- **Given instruction**
Will you write out the listing again, starting at the line that has "The image size" and stopping after the line that has "click(x=541, y=158)", with the requests included? Multiply every coordinate in the answers by 2.3 and round each to a whole number, halves up.

- **Records for processing**
** begin **

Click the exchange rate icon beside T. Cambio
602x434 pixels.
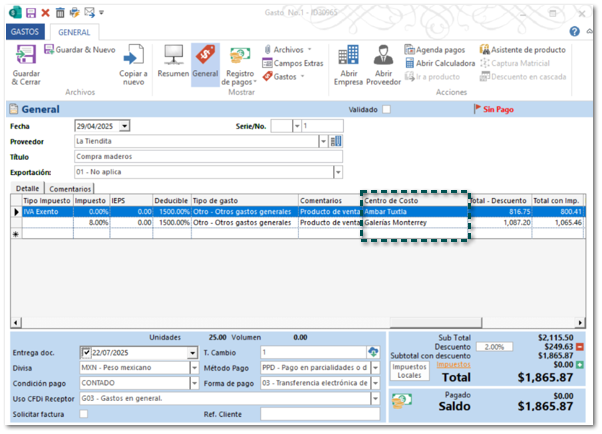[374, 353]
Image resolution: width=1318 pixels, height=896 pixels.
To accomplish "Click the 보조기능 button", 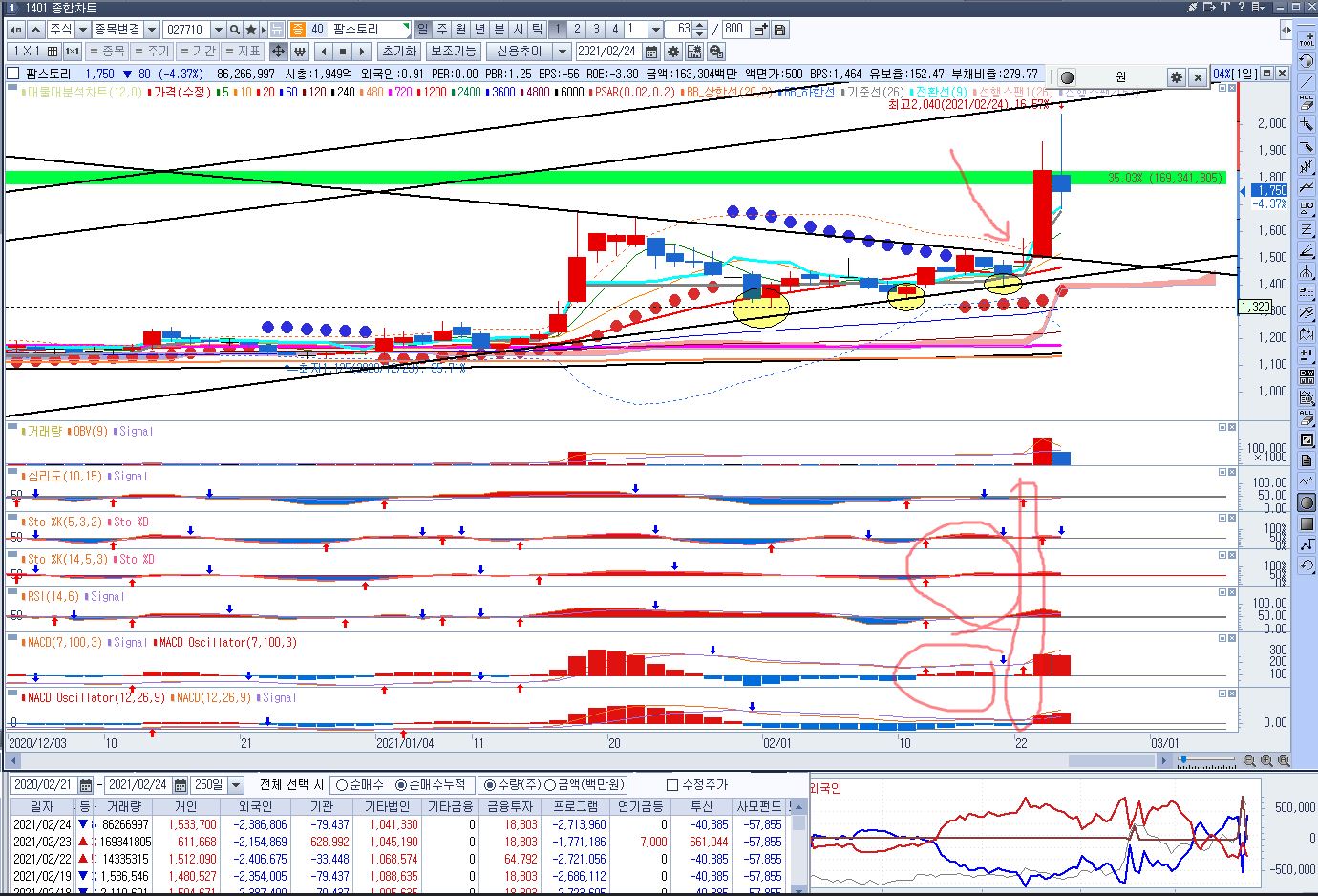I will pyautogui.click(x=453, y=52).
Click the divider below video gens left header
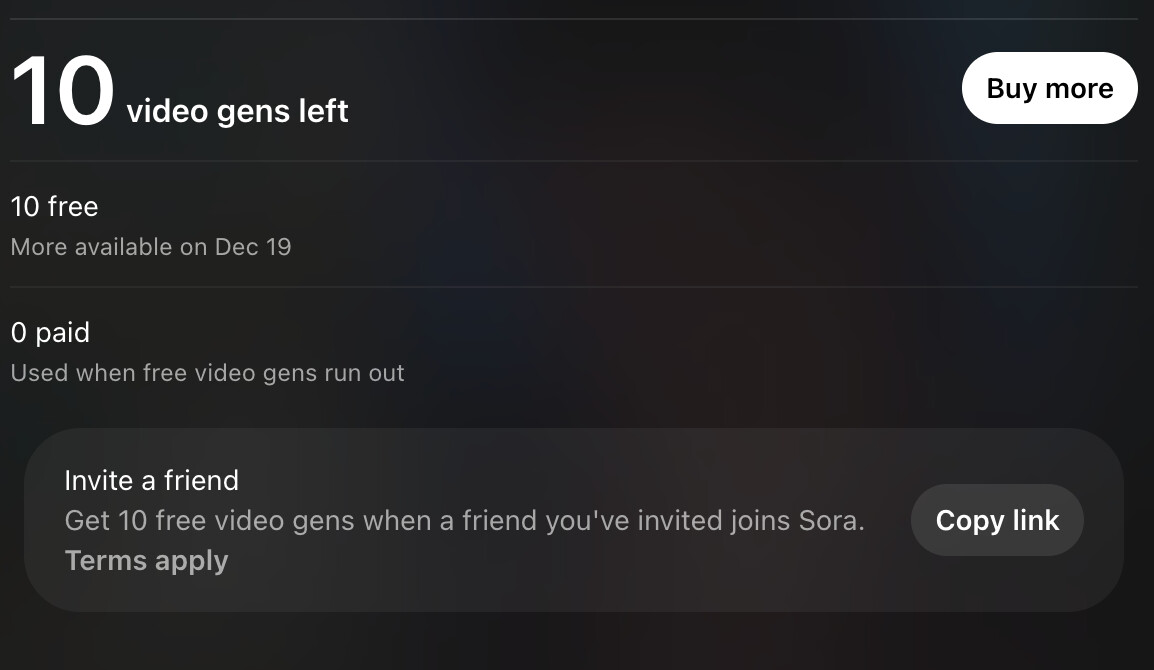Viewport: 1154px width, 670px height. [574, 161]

** end **
** begin **

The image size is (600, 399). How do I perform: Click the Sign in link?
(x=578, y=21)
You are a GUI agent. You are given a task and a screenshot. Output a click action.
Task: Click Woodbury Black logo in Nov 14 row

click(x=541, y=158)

** end **

- **The completed task**
The image size is (600, 399). How do I perform: Click the Sign in link?
(x=1329, y=48)
You are a GUI agent. You are given a task and a screenshot. Output a click action.
Task: Click Woodbury Black logo in Nov 14 row

click(x=1244, y=363)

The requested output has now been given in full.